I explained the rules of the game, which were simple. We had to stand facing one another and taking turns throw the knife just a few inches to the right or left of one another’s foot, and then we had to remove the knife and move our foot to that spot. If the knife failed to stick into the ground, you didn’t have to move your foot. If you threw the knife too far, you lost that turn, and if you threw it too close, you might lose a toe, but nobody ever had.
Gradually, our feet would get further and further apart until we couldn’t stretch any more and one of us would fall down, which meant you lost the game. We began to play and for a first timer, Diane was doing brilliantly. Thoroughly engrossed in the game, she gripped the knife and threw it as if her life depended on it. Only once or twice did the knife fail to stick into the ground.
Soon, both our feet were getting wider and wider apart, and we were both wobbling dangerously. Diane was laughing out loud—something I’d never heard her do before. “This is fun!” she cried as she threw the knife with deadly accuracy to within an inch of my right foot.
“Watch it. Not too close!” But I couldn’t help laughing, too. I pulled out the knife, covered the place with my foot, and started to wobble in earnest. Diane laughed even louder, but then I had my turn and she, too, was struggling to stay upright. Suddenly, quick as a whippet, she shot forward and pushed me over. As I went down, I took hold of the big, brown satin bow in her hair and gave it a tug. With her hair spilling over her face, she fell down on top of me. We went rolling away from the knife, across the lawn, a human barrel of pink and yellow tulle and navy blue serge, and across the flowery border into the dirt.

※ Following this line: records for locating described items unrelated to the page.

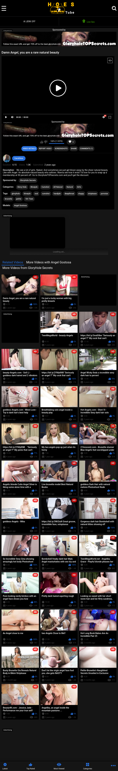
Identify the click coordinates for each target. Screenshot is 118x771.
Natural (70, 187)
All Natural (58, 187)
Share (74, 149)
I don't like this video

Heedless of our fairy outfits or of our school uniforms beneath, we grabbed handfuls of dirt and lobbed them at one another. Diane was laughing so hard, she started to hiccup, which made us laugh even harder. At last, we managed to stop laughing and lay on our backs, wondering what to do next. But, before we could decide, we heard a frightening shriek.

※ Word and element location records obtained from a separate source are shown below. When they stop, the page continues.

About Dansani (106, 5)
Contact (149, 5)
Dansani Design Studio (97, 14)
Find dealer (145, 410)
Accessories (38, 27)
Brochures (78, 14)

“Diana, Alexandra Ariana Giannopoul
os! What on earth do you think you are doing?”
Diane shot up like a singed cat and tried to brush the dirt from her clothes and the hair from her face. Mrs. Giannopoulos then looked at the knife, which was still stuck into the ground as if into a corpse. Horrified, she grabbed the red silk of her bath robe at the neck as if I were about to plunge the knife into her chest. “It’s time you went home,” she hissed in a thin, steely voice, which my mum could never emulate, even on one of her worst days. “Diana, come into the house . . . now!” With a toss of her beautiful head, Mrs. Giannopoulos marched back into the house, a blister of red rage.
We stood up and helped one another remove the fairy princess dresses and the dirt as best we could.
“I’m sorry, Diane,” I muttered as I handed her the hair ribbon.
“I think it might be best if you slipped out the side gate,” whispered Diane. “It’ll be safer that way! Come to the front door and I’ll bring your satchel.”
I agreed this was a good idea, and as I made my way back to the front of the house, I stooped beneath the level of the hedge as a precautionary measure. After some time, Diane appeared; I noticed the hair ribbon was back in place. I took my satchel and turned to go, but Diane touched my arm, “I had a good time!” she said, and then as an after thought she added, “Perhaps, next time I could come to your house.”
I looked at her. “That’s a good idea,” I agreed . . . but we both knew it could never happen. “See ya,” I said.
“See ya.”
As I started off down the road, I threw the satchel over my shoulder, which seemed heavier than I remembered, but I waited until I had put some distance between me and Mrs. Giannopoulos before I fumbled with the buckles. When I looked inside, I saw that Diane had filled it to the brim with Kit-Kat bars. I was impressed! Now that’s what I call a real friend, I thought to myself as I tore ravenously into the first bar. Then, munching happily I set my face toward the north, which was, after all, where I belonged.